Supplied records:
=== Section Start ===

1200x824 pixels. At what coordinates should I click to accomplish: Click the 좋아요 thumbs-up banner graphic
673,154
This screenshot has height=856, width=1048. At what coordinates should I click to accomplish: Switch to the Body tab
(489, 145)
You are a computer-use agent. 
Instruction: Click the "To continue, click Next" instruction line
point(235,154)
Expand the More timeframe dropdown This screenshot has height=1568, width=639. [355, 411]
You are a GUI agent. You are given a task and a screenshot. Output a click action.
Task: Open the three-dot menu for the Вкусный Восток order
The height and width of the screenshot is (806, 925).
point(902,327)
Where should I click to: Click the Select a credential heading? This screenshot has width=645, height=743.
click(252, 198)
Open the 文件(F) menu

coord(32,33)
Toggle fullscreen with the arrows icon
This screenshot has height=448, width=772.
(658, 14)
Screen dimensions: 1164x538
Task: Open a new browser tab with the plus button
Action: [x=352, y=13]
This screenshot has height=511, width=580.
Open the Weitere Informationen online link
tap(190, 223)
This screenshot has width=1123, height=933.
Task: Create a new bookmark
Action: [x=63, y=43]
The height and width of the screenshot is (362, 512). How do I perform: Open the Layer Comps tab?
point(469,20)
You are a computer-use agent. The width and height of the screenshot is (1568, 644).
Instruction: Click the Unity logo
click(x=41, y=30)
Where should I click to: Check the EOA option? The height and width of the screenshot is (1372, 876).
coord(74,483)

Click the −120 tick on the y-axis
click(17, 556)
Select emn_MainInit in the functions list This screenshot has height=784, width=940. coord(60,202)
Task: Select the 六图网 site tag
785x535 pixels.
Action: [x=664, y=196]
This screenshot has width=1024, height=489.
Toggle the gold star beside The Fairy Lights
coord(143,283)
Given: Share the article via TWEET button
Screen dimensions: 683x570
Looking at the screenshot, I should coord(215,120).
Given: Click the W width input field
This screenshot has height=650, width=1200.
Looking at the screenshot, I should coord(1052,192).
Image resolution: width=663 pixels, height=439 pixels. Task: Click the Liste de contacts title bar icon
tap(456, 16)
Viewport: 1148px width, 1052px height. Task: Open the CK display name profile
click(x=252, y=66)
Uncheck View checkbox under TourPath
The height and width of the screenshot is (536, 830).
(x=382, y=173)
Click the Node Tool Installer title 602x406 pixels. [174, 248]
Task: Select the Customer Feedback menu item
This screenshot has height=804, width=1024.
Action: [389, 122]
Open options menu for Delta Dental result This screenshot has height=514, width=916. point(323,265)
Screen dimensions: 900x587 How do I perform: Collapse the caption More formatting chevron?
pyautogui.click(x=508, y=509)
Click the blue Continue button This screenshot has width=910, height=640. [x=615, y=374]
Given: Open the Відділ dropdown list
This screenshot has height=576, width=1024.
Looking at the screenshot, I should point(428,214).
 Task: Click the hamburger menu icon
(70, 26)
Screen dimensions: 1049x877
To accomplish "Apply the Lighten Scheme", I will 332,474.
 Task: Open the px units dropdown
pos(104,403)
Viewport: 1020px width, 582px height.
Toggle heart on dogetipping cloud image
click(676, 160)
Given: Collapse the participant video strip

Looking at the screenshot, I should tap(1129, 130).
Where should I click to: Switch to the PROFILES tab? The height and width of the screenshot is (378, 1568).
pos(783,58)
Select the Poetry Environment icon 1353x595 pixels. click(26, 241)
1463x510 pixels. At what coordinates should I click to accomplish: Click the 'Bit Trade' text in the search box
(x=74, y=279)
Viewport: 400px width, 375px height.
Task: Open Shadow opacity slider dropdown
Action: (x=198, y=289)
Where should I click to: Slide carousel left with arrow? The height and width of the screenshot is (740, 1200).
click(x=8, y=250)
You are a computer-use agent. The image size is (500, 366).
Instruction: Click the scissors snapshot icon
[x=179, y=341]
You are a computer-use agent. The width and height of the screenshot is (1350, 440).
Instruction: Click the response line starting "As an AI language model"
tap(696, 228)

=== Section End ===

What to produce: Each record above needs to be given again exactly as written.

Answer to this problem:
1200x824 pixels. At what coordinates should I click to accomplish: Click the 좋아요 thumbs-up banner graphic
673,154
This screenshot has height=856, width=1048. At what coordinates should I click to accomplish: Switch to the Body tab
(489, 145)
You are a computer-use agent. 
Instruction: Click the "To continue, click Next" instruction line
point(235,154)
Expand the More timeframe dropdown This screenshot has height=1568, width=639. [355, 411]
You are a GUI agent. You are given a task and a screenshot. Output a click action.
Task: Open the three-dot menu for the Вкусный Восток order
The height and width of the screenshot is (806, 925).
point(902,327)
Where should I click to: Click the Select a credential heading? This screenshot has width=645, height=743.
click(252, 198)
Open the 文件(F) menu

coord(32,33)
Toggle fullscreen with the arrows icon
This screenshot has height=448, width=772.
(658, 14)
Screen dimensions: 1164x538
Task: Open a new browser tab with the plus button
Action: [x=352, y=13]
This screenshot has height=511, width=580.
Open the Weitere Informationen online link
tap(190, 223)
This screenshot has width=1123, height=933.
Task: Create a new bookmark
Action: [x=63, y=43]
The height and width of the screenshot is (362, 512). How do I perform: Open the Layer Comps tab?
point(469,20)
You are a computer-use agent. The width and height of the screenshot is (1568, 644).
Instruction: Click the Unity logo
click(x=41, y=30)
Where should I click to: Check the EOA option? The height and width of the screenshot is (1372, 876).
coord(74,483)

Click the −120 tick on the y-axis
click(17, 556)
Select emn_MainInit in the functions list This screenshot has height=784, width=940. coord(60,202)
Task: Select the 六图网 site tag
785x535 pixels.
Action: [x=664, y=196]
This screenshot has width=1024, height=489.
Toggle the gold star beside The Fairy Lights
coord(143,283)
Given: Share the article via TWEET button
Screen dimensions: 683x570
Looking at the screenshot, I should coord(215,120).
Given: Click the W width input field
This screenshot has height=650, width=1200.
Looking at the screenshot, I should coord(1052,192).
Image resolution: width=663 pixels, height=439 pixels. Task: Click the Liste de contacts title bar icon
tap(456, 16)
Viewport: 1148px width, 1052px height. Task: Open the CK display name profile
click(x=252, y=66)
Uncheck View checkbox under TourPath
The height and width of the screenshot is (536, 830).
(x=382, y=173)
Click the Node Tool Installer title 602x406 pixels. [174, 248]
Task: Select the Customer Feedback menu item
This screenshot has height=804, width=1024.
Action: [389, 122]
Open options menu for Delta Dental result This screenshot has height=514, width=916. point(323,265)
Screen dimensions: 900x587 How do I perform: Collapse the caption More formatting chevron?
pyautogui.click(x=508, y=509)
Click the blue Continue button This screenshot has width=910, height=640. [x=615, y=374]
Given: Open the Відділ dropdown list
This screenshot has height=576, width=1024.
Looking at the screenshot, I should point(428,214).
 Task: Click the hamburger menu icon
(70, 26)
Screen dimensions: 1049x877
To accomplish "Apply the Lighten Scheme", I will 332,474.
 Task: Open the px units dropdown
pos(104,403)
Viewport: 1020px width, 582px height.
Toggle heart on dogetipping cloud image
click(676, 160)
Given: Collapse the participant video strip

Looking at the screenshot, I should tap(1129, 130).
Where should I click to: Switch to the PROFILES tab? The height and width of the screenshot is (378, 1568).
pos(783,58)
Select the Poetry Environment icon 1353x595 pixels. click(26, 241)
1463x510 pixels. At what coordinates should I click to accomplish: Click the 'Bit Trade' text in the search box
(x=74, y=279)
Viewport: 400px width, 375px height.
Task: Open Shadow opacity slider dropdown
Action: (x=198, y=289)
Where should I click to: Slide carousel left with arrow? The height and width of the screenshot is (740, 1200).
click(x=8, y=250)
You are a computer-use agent. The image size is (500, 366).
Instruction: Click the scissors snapshot icon
[x=179, y=341]
You are a computer-use agent. The width and height of the screenshot is (1350, 440).
Instruction: Click the response line starting "As an AI language model"
tap(696, 228)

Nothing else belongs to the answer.